> Goal of the exercise: Duplicate, unchanged, the part of the Spark EV review that begins at the words "In simple terms, for" and stops after "passing gas stations.".

> Source extract:

========================================

The 2014 Spark EV is currently (November 2013) only available in California and Oregon and comes with a warning that there is very little dealer support outside of these states. Don’t mess with The General! The Spark, which also comes in a gasoline version, is classified as a minicar, sometimes also referenced as city, urban or sub-compact. Similar diminutive cars are the Scion iQ, Fiat 500, Toyota Yaris and Smart, to name a few.
I was driving the 2014 Spark EV 2LT powered by a plug-in, 140 hp, 105 kW AC permanent-magnet electric motor delivering 400 lb-ft of torque at from the moment you hit the accelerator (no gas pedal, remember). So what does this get you? Coming off the line it is easy to spin the tires and gets you to 60 mph in about 7.6 seconds. Top speed is rated at 90 mph and with the 21 kWh Lithium-ion (Li-ion) battery, driving range is about 82 miles. Of course using the 400 lb-ft of torque and going 90 mph will give you significantly less driving distance. In normal driving conditions, where coasting and applying the brakes regenerates electricity back into the Li-ion battery, you should be able to drive many more than 82 miles, with 100+ miles a realistic expectation.
Charging and Driving Overview
Spark EV Up Front Charging
Before even considering shopping for an EV you have to evaluate your lifestyle and driving pattern. Let’s look at what GM says in the Spark EV Owner’s Manual:
“In order to maximize range, fully charge the battery at each charge event. It is not recommended to partially charge the battery.”
In simple terms, for example with a starting driving range of 90 miles on the dash gauge, a daily commute up-to 45 miles one way and the ability to plug in while at work will get you home again with ease. If at any time you are coasting or applying the brakes during this commute then you would not need to plug in for very long while at work. Then on the weekends where you would most likely drive less than your work commute distance, the end result is never having to ever buy gasoline again. If you are budgeting $250 – $400 monthly on gasoline, owning the Spark EV will bring a giant smile to your face when passing gas stations.
In addition to the regenerative braking, the primary method to recharge the batteries are these options:
120V 17 hours: discharged to a full charge
240V 7 hours: discharged to a full charge
480V 20 minutes: discharged to an 80% charge
Here then is the Must Do when driving an EV: Always know how far you are driving until you can get to a power source and always have your batteries fully charged before venturing out.
The days of pulling off the freeway and filling-up your tank with 15 gallons of 87 octane are over. You must do the math before pushing the Start button! But what if you have an emergency and the dash gauges are flashing imminent doom of zero battery charge? If you are in California and a AAA member, you can request one of their service vehicles equipped with a 480V generator to come out and give you a charge. Just like having them dump a 5 gallon can into your gas tank, this emergency charge will get you to a power source for a full charge. Please do AAA and yourself a favor, though, and don’t rely on this roadside service as part of your travel plans.

========================================

> Item position entries:
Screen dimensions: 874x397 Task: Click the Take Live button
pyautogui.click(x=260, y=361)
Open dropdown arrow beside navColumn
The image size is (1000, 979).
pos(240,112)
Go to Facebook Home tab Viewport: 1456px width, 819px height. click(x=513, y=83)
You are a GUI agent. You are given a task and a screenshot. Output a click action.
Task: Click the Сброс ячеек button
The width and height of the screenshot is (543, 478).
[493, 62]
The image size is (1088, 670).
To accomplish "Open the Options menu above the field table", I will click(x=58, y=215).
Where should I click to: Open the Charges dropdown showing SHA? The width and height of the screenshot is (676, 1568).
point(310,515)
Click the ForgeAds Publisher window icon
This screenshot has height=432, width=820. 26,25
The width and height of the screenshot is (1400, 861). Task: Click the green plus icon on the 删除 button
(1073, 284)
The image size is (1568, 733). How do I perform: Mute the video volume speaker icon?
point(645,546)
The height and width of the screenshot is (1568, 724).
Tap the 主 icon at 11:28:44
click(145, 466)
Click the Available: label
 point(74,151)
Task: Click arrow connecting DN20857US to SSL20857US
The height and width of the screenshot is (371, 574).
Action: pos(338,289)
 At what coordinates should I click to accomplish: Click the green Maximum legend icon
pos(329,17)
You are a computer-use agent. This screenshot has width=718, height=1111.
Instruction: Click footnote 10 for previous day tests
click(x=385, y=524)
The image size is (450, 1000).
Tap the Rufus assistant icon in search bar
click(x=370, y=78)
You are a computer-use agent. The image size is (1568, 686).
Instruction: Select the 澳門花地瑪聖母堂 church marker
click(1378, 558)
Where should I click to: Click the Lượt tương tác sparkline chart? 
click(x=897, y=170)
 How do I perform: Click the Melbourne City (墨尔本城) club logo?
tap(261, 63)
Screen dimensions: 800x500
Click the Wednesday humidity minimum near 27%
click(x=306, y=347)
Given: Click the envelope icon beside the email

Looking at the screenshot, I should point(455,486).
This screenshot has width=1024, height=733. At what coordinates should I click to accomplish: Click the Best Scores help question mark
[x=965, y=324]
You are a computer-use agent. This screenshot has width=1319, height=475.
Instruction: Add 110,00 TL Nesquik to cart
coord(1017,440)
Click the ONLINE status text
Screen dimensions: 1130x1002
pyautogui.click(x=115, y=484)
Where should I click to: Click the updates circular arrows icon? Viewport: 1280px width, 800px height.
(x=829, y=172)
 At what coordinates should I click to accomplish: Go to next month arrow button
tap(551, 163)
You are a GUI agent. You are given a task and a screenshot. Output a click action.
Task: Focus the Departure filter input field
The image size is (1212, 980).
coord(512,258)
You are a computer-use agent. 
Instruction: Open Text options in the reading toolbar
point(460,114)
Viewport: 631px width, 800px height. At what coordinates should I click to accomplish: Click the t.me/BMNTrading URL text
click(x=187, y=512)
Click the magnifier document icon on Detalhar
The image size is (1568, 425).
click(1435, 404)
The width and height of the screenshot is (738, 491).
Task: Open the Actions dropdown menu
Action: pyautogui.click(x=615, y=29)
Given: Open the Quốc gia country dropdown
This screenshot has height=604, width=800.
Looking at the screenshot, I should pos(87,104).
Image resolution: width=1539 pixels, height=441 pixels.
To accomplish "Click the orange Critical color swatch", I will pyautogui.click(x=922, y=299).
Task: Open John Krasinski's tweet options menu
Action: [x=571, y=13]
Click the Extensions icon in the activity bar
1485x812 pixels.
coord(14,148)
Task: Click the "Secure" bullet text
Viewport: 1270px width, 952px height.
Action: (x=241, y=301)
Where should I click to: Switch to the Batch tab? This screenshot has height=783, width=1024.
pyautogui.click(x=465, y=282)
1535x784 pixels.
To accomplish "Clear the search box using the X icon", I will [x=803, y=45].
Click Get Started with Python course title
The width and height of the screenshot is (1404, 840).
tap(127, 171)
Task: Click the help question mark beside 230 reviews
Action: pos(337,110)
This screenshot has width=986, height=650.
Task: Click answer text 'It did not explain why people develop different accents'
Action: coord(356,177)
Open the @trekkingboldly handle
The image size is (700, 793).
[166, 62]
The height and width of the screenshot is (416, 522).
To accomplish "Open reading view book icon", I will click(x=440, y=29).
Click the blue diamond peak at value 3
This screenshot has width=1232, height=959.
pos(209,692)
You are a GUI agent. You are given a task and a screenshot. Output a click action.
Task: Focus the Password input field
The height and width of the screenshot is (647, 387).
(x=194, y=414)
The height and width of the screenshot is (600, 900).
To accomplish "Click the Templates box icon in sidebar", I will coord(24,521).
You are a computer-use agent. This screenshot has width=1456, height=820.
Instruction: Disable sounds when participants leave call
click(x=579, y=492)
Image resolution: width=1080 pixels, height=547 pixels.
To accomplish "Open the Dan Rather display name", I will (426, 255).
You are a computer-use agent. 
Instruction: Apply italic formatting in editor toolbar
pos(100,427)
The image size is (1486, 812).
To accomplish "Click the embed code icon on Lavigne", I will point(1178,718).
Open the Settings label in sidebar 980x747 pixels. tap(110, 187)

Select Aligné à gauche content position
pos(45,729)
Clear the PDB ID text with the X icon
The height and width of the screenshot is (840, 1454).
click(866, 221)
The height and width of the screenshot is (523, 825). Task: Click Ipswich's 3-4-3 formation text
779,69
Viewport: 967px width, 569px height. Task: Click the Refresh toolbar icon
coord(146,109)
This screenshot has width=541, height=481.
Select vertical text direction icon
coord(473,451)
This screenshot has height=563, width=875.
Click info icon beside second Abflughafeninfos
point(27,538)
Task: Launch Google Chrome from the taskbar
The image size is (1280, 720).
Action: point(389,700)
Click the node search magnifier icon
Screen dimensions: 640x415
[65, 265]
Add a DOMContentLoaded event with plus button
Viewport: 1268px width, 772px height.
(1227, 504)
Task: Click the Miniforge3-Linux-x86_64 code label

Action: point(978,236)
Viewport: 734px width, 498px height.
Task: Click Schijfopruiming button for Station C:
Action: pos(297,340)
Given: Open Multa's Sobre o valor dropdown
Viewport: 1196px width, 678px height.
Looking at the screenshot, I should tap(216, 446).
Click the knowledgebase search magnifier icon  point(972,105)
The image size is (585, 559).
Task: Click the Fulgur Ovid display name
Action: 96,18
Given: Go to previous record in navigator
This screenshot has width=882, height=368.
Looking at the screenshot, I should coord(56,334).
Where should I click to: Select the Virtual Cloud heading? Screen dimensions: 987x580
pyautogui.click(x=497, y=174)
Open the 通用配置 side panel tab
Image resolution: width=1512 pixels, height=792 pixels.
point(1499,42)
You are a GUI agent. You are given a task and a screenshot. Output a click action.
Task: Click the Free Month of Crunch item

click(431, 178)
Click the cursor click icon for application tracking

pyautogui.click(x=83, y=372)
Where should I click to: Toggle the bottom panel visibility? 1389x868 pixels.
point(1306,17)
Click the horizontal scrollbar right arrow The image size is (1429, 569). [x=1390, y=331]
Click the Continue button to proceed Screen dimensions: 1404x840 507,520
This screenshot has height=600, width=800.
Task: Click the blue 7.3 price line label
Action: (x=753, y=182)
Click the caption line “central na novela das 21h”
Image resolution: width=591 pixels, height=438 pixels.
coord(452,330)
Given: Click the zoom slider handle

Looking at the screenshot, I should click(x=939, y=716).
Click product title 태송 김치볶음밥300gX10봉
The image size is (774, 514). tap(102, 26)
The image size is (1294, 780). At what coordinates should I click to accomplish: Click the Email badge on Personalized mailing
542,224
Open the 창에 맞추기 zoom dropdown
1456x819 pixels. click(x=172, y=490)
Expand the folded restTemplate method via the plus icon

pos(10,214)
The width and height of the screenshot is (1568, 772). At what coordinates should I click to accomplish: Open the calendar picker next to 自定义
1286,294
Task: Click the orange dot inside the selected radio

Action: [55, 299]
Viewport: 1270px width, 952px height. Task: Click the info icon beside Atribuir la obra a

========================================

> The reply:
In simple terms, for example with a starting driving range of 90 miles on the dash gauge, a daily commute up-to 45 miles one way and the ability to plug in while at work will get you home again with ease. If at any time you are coasting or applying the brakes during this commute then you would not need to plug in for very long while at work. Then on the weekends where you would most likely drive less than your work commute distance, the end result is never having to ever buy gasoline again. If you are budgeting $250 – $400 monthly on gasoline, owning the Spark EV will bring a giant smile to your face when passing gas stations.